*Aim of the task:*
Please print the lines word for word, beginning with the line containing "Task: Select the Format Painter (格式刷) tool" and running through the final line.

*Extracted records:*
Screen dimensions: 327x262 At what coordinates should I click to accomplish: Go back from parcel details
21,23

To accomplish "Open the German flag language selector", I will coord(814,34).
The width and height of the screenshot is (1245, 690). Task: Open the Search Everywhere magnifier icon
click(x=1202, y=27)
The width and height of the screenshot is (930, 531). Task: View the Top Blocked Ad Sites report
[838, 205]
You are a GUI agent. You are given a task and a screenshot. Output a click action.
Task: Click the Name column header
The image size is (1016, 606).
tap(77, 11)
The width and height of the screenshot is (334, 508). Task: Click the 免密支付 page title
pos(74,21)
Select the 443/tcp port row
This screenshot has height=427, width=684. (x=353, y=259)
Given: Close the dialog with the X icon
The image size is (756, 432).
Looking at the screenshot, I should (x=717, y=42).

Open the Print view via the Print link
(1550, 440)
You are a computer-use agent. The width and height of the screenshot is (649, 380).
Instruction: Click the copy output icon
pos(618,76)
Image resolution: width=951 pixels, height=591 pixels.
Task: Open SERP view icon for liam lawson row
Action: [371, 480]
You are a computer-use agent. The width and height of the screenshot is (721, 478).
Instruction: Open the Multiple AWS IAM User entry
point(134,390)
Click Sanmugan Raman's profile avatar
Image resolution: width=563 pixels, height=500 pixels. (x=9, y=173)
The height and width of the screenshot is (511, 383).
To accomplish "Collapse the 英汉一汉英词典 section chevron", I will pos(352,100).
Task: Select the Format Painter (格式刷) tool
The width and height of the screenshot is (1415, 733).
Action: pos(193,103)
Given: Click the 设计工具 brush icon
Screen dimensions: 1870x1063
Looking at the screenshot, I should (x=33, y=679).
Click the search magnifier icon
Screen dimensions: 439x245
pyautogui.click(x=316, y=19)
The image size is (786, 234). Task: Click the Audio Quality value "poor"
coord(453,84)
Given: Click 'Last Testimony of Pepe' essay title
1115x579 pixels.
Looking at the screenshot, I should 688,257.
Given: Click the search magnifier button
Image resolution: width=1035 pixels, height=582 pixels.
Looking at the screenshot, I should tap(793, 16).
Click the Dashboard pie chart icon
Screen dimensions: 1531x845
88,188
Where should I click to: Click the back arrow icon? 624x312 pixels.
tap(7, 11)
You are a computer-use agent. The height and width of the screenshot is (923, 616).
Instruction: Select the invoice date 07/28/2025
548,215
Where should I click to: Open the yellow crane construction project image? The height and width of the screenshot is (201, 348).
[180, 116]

*Answer for this exercise:*
Task: Select the Format Painter (格式刷) tool
The width and height of the screenshot is (1415, 733).
Action: pos(193,103)
Given: Click the 设计工具 brush icon
Screen dimensions: 1870x1063
Looking at the screenshot, I should (x=33, y=679).
Click the search magnifier icon
Screen dimensions: 439x245
pyautogui.click(x=316, y=19)
The image size is (786, 234). Task: Click the Audio Quality value "poor"
coord(453,84)
Given: Click 'Last Testimony of Pepe' essay title
1115x579 pixels.
Looking at the screenshot, I should 688,257.
Given: Click the search magnifier button
Image resolution: width=1035 pixels, height=582 pixels.
Looking at the screenshot, I should tap(793, 16).
Click the Dashboard pie chart icon
Screen dimensions: 1531x845
88,188
Where should I click to: Click the back arrow icon? 624x312 pixels.
tap(7, 11)
You are a computer-use agent. The height and width of the screenshot is (923, 616).
Instruction: Select the invoice date 07/28/2025
548,215
Where should I click to: Open the yellow crane construction project image? The height and width of the screenshot is (201, 348).
[180, 116]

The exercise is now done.